Work instruction
From the line containing "Go to Configure" through the last line of the data, both ends included, write out every line exactly; omit the pictures.

Exercise inputs
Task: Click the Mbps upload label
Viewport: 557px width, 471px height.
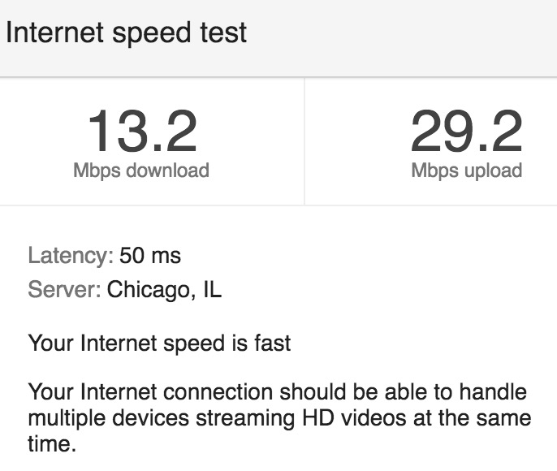Action: [x=466, y=171]
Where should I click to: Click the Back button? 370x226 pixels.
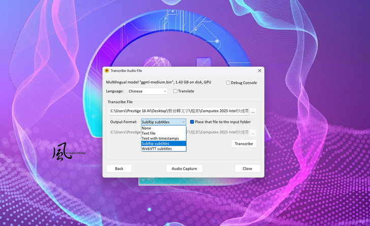point(119,168)
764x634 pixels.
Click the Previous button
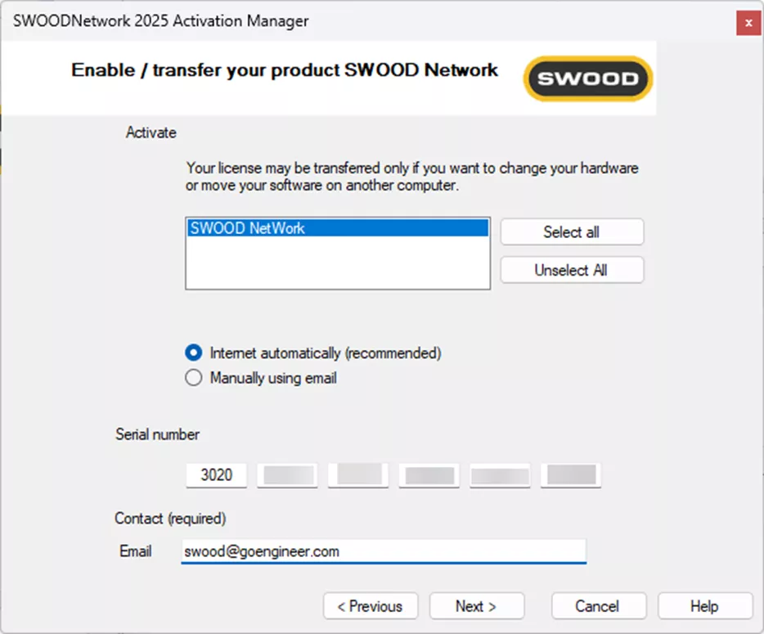click(x=371, y=606)

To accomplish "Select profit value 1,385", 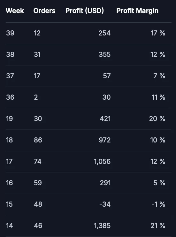I will point(102,226).
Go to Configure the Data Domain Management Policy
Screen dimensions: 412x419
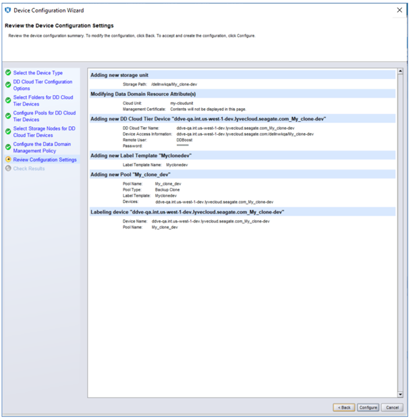42,148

Solution below
Go to Configure the Data Domain Management Policy
Screen dimensions: 412x419
42,148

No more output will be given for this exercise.